Soldier: (shocked) Dead. He's dead.
Katczinsky: Why did you risk your life bringing him in?
Soldier: But it's Behm, my friend.
Katczinsky: (admonishing) It's a corpse, no matter whose it is. Now, don't any of ya ever do that again.
The soldiers loose their innocents and are left with only emotional and psychological torment of the war. In an inspiring battle scene in no-man's land, the camera rapidly moves across showing the French infantry charging towards the Germans. At one point, a grenade explodes in front of a charging French soldier who is approaching a barbed wire. When the dirt and smoke clears, only his hands are left gripping the wire. Paul Baumer turns and cringes in horror. The terror of death infests the minds of the soldiers and brought about horrible images of death and destruction until they broke down into pieces. "Every hour and everyday, every shell and every death cuts this thin [line of sanity], and the years waste it rapidly." Paul Baumer is one of the soldiers who had some control and stability; he is similar to the protagonist Robert Ross of Timothy Findley’s novel ‘The Wars’. The only way for soldiers to survive is to disconnect themselves from their feelings, suppressing their emotions and accepting the conditions of their lives - lives of death. Baumer and all the soldiers change when they went to war. One of the soldiers says: "We will not be able to find our way any more." They dread the end of the war almost as much as they dread wound and death. They experience the horrors of war but never the love and enjoys of life. In the outcome almost every major character is dead, epitomizing the war's devastating effect on the generation of young men who were forced to fight it.
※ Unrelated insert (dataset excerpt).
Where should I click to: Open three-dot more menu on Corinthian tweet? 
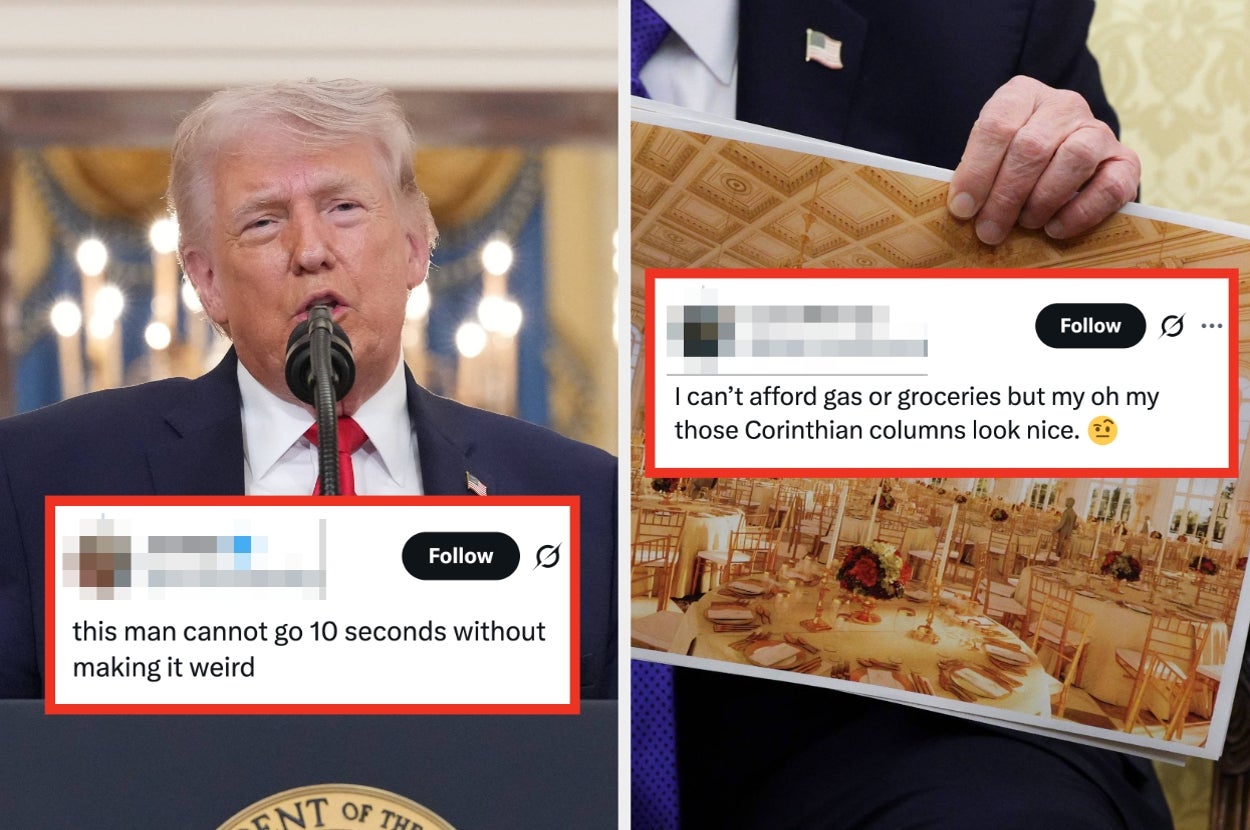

War and death both have the same meaning: to put an end to. A parallelism can be drawn between war and death. War leads to immense numbers of death, World War 1 lead to millions of deaths approximately 7 million men. All Quiet on the Western Front was a film portraying the pointlessness and futility of war, of soldiers in the trenches in the Great of War who found no glory on the battlefield, meeting only death. Towards the end Baumer confesses his gut reactions to war, he realizes that war is all about killing and death. Baumer said:
I am young, I am twenty years old; yet I know nothing of life but despair, death, fear, and fatuous superficiality cast over an abyss of sorrow. I see how peoples are set against one another, and in silence, unknowingly, foolishly, obediently, innocently slay one another. I see that the keenest brains of the world invent weapons and words to make it yet more refined and enduring.
The soldiers become heroes, but not because of the ideal that the schoolmaster planted into them. They are heroes because they realized what war was actually about. In war it is a matter of killing or being killed, or of destroying so that one may live.
In All Quiet on the Western Front the horrible effects of death and destruction during the war is portrayed perfectly. Scenes of horror and disruption show the main theme of the novel, opposing death and destruction. Furthermore, the soldiers are the ones who see the true horrors of war. War is a means of death, which is what it is all about. On the whole, War is Death.